"KURIER"-Kommentar von Gert Korentschnig: "Nicht nur Heinzl und seine Männchen"

Den Sehern geht es ums Programm. Dem ORF sollte es um noch mehr gehen.

Wien (OTS) - Jetzt war also Dominic Heinzl tatsächlich Thema bei einer "Club2"-Diskussion und bei einer parlamentarischen Enquete. Die Fragen lauteten: Darf der ORF stolz darauf sein, den High-Society-Experten vom Privatfernsehen engagiert zu haben? Und:
Passt jemand, zu dessen Klientel die Mausis und Bambis zählen, tatsächlich zum öffentlich-rechtlichen Sender? Die Antwort ist eindeutig und simpel: selbstverständlich.
Der ORF hat ja mit Heinzl nicht den oft peinlichen Baumeister verpflichtet, sondern denjenigen, der sich über diesen lustig macht. Gesellschaftsberichte sind - das kann man gut oder symptomatisch für medialen Untergang finden - Teil des Unterhaltungsprogramms. Es kommt nur darauf an, wie man sie betreibt.
Qualität kann überall im Fernsehen auftauchen. Und es zählt zu den größten Dummheiten, sie ständig gegen Quote ausspielen zu wollen. Ein gut gemachtes Programm vereint beides. In allen Bereichen. Traurig ist nur, wenn Heinzl das einzige Offensiv-Signal ist, während das ORF-Orchester in seiner Existenz bedroht bleibt.

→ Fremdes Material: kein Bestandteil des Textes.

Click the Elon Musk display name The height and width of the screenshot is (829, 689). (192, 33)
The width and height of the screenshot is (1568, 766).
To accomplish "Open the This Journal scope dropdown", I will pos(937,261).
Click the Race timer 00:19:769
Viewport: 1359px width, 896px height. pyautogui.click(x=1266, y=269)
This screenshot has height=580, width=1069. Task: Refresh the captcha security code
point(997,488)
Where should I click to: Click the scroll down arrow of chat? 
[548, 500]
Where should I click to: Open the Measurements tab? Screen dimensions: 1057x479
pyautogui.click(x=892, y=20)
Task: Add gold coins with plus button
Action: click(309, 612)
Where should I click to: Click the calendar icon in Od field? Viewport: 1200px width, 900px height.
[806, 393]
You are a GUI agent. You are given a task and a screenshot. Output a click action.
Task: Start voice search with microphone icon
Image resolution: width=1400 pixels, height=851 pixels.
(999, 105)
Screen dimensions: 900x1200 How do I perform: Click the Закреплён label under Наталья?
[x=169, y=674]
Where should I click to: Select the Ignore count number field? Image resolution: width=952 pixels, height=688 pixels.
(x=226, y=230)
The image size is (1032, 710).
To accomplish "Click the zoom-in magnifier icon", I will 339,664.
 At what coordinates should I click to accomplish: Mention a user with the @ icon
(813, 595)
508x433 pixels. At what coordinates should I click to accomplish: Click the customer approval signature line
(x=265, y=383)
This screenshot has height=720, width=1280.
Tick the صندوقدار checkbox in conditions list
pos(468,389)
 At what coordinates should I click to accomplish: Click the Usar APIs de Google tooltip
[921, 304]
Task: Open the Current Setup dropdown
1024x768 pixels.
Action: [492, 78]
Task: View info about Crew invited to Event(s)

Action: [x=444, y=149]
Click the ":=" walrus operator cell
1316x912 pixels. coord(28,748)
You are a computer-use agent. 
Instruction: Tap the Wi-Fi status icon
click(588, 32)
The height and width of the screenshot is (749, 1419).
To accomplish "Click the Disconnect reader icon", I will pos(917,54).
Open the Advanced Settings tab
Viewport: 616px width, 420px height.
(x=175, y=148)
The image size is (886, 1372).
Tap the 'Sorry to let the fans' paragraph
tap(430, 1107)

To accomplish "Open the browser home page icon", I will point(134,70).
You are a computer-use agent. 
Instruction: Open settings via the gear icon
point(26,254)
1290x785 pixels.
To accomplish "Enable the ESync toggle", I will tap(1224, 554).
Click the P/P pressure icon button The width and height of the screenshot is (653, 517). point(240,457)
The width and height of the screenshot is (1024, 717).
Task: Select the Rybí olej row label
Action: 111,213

Bei der aktuellen Diskussion geht es aber um viel mehr als um die Heinzls und seine Männchen. Es geht um das Überleben des ORF in seiner momentanen Form. Das ist, laut ORF, nur möglich, wenn ein großer Teil der Gelder, die dem Sender durch die Gebührenbefreiung entgehen, vom Staat refundiert werden. Der ORF hätte gerne alle 60 Millionen Euro. Wahrscheinlich werden es um die 30 werden.
Nun wird niemand etwas gegen eine angemessene finanzielle Absicherung des ORF haben. Und seine grundsätzliche Notwendigkeit infrage zu stellen, ist absurd. Nur: Kommen uns die Argumente, die man hört, nicht bekannt vor? Es gehe um Qualität, um die Erfüllung des öffentlich-rechtlichen Auftrages. Und natürlich werden große Teile der Gelder in österreichische Programme und in die Filmwirtschaft fließen.
Fast identisch wurde zuletzt begründet, dass der ORF seine Gebühren erhöhen müsse. Und dieselben Argumente werden wir hören, wenn es den nächsten Anlauf für eine größere finanzielle Unterstützung gibt.
Man wird das Gefühl nicht los, dass immer dann der Steuerzahler herhalten muss, wenn Strukturreformen nicht greifen oder scheitern. Jetzt hat ORF-Chef Wrabetz nicht nur die Chance, sondern auch die Pflicht, den Sender fit für die Zukunft zu machen. Redimensioniert auf das nötige personelle Maß, öffentlich-rechtlich positioniert in beiden Kanälen (immerhin ist der gesetzliche Auftrag nicht teilbar), mit hochqualitativer Information, Kultur, aber auch Unterhaltung. Im Kern ist die Programmdiskussion eine Strukturdiskussion. Und das Stopfen finanzieller Löcher ist dann sinnvoll, wenn es weitreichende Maßnahmen nach sich zieht.
Es ist jedenfalls schön, dass man über den ORF noch streiten kann. Hoffentlich hat Michael Haneke, dessen grandioser Film "Das weiße Band" nächste Woche im Kino anläuft, in einem Punkt nicht recht. Haneke glaubt nämlich, dass Fernsehen in 15 Jahren tot ist.